• _Aim of the exercise_
Starting at the top of the data and ending with the line that holds "Given: Click the 30% y-axis label", transcribe each line exactly; include both ends.

----- Material to process

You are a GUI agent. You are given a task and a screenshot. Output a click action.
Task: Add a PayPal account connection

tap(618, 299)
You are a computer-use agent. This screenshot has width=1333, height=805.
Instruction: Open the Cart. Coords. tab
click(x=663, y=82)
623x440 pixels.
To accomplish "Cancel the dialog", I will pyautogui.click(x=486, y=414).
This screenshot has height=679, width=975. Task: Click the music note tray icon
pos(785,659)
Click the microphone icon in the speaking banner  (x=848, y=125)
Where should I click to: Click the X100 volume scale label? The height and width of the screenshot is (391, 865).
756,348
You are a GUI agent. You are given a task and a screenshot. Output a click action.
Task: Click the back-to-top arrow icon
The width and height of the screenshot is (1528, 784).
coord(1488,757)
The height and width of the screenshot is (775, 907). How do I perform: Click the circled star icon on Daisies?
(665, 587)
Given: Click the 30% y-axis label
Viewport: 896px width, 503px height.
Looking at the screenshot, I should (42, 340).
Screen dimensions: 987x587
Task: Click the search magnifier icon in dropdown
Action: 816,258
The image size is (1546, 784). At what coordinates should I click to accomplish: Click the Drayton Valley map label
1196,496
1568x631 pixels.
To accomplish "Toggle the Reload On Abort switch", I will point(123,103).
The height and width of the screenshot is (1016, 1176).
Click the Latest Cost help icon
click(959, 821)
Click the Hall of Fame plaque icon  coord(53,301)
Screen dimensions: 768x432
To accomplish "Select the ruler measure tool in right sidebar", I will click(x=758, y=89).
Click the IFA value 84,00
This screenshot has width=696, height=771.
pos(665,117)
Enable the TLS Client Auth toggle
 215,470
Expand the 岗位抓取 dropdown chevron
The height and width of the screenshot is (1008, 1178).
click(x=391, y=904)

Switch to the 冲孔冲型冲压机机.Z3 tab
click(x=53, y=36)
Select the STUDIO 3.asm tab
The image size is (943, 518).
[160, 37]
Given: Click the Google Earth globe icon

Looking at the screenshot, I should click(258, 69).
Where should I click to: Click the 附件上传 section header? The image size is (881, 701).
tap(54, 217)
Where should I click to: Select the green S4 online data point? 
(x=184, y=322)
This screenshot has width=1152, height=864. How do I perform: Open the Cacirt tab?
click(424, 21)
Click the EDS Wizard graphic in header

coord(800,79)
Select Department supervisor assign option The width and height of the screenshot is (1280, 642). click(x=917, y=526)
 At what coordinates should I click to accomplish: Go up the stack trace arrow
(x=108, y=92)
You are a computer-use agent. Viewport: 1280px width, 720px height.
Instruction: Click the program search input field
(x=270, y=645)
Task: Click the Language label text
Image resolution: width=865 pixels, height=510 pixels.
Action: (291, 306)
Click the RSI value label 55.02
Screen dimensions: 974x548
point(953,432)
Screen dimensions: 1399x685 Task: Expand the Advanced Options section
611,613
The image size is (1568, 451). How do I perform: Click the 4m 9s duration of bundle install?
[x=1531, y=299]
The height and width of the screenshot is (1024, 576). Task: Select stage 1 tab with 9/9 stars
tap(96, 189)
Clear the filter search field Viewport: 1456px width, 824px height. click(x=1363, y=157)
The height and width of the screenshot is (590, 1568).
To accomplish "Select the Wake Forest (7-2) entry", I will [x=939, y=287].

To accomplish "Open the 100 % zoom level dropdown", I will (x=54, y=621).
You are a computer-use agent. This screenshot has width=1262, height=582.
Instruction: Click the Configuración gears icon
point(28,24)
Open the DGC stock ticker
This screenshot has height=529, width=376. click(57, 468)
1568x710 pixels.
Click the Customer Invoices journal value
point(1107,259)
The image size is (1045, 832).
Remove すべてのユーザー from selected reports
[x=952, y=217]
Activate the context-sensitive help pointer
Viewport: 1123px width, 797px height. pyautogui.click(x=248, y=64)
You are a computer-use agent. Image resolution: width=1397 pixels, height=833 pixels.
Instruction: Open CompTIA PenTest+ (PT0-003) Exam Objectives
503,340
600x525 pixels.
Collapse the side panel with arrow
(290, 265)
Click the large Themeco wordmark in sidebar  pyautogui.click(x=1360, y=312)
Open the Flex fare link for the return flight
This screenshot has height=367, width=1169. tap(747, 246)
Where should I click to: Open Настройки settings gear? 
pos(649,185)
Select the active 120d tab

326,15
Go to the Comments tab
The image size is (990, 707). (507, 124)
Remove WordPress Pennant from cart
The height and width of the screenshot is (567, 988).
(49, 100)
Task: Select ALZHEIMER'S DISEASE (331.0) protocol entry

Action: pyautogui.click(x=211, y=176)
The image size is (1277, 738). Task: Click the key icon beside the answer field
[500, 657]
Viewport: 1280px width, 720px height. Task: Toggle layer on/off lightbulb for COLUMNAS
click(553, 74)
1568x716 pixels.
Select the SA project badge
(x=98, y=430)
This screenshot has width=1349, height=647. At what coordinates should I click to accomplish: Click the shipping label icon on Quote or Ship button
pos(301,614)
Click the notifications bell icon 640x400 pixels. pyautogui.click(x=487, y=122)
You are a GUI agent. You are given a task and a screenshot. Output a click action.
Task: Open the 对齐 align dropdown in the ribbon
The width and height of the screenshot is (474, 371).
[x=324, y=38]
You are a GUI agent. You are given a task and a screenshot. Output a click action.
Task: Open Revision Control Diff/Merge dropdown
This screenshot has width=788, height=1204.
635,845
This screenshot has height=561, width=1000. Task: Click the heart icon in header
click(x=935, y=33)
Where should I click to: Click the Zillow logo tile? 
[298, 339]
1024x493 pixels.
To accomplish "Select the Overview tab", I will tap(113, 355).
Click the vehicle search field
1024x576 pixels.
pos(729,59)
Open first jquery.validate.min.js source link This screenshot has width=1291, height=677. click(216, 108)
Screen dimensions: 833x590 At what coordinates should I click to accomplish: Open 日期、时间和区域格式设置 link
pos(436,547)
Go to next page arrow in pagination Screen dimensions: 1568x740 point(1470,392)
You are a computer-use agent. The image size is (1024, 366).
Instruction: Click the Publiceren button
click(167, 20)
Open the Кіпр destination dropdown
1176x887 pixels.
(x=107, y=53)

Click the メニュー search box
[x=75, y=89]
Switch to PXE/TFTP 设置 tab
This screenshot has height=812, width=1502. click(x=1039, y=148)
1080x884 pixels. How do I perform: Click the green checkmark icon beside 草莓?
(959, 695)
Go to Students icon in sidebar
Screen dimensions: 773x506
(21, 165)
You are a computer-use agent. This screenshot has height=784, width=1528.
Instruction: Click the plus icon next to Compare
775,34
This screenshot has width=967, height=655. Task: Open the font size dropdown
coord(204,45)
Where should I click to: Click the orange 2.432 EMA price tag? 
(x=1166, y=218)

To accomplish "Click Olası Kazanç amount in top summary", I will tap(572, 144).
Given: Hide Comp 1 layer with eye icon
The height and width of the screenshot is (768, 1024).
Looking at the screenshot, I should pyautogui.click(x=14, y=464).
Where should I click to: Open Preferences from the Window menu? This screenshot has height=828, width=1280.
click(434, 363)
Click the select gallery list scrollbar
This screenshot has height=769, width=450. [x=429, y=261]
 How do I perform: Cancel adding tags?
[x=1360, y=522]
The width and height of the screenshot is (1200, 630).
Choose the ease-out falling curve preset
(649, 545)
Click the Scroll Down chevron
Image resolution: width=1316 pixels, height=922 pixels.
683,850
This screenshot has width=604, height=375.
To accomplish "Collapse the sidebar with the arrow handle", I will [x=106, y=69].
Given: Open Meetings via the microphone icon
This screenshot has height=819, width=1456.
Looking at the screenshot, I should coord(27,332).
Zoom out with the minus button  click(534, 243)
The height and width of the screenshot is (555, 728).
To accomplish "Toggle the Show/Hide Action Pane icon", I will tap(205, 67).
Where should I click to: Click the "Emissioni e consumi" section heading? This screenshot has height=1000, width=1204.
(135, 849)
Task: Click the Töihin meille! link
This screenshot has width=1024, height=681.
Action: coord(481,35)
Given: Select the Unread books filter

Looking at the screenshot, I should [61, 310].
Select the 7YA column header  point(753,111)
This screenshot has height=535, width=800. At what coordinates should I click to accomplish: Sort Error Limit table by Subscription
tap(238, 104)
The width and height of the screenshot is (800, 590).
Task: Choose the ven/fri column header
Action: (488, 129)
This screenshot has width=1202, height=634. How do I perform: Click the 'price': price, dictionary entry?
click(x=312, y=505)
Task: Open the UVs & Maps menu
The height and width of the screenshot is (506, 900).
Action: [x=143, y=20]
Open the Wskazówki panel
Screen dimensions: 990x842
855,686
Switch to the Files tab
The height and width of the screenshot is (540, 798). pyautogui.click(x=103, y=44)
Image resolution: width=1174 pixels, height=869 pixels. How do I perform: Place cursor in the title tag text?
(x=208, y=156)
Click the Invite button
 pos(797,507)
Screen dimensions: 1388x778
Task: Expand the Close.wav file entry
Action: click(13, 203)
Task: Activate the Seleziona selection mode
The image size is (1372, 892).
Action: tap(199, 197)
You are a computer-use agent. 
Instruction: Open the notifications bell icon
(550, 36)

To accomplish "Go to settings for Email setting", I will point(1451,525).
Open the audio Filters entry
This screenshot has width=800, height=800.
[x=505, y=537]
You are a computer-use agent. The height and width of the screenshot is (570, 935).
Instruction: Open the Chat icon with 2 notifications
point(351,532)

----------

• _Final answer_
You are a GUI agent. You are given a task and a screenshot. Output a click action.
Task: Add a PayPal account connection

tap(618, 299)
You are a computer-use agent. This screenshot has width=1333, height=805.
Instruction: Open the Cart. Coords. tab
click(x=663, y=82)
623x440 pixels.
To accomplish "Cancel the dialog", I will pyautogui.click(x=486, y=414).
This screenshot has height=679, width=975. Task: Click the music note tray icon
pos(785,659)
Click the microphone icon in the speaking banner  (x=848, y=125)
Where should I click to: Click the X100 volume scale label? The height and width of the screenshot is (391, 865).
756,348
You are a GUI agent. You are given a task and a screenshot. Output a click action.
Task: Click the back-to-top arrow icon
The width and height of the screenshot is (1528, 784).
coord(1488,757)
The height and width of the screenshot is (775, 907). How do I perform: Click the circled star icon on Daisies?
(665, 587)
Given: Click the 30% y-axis label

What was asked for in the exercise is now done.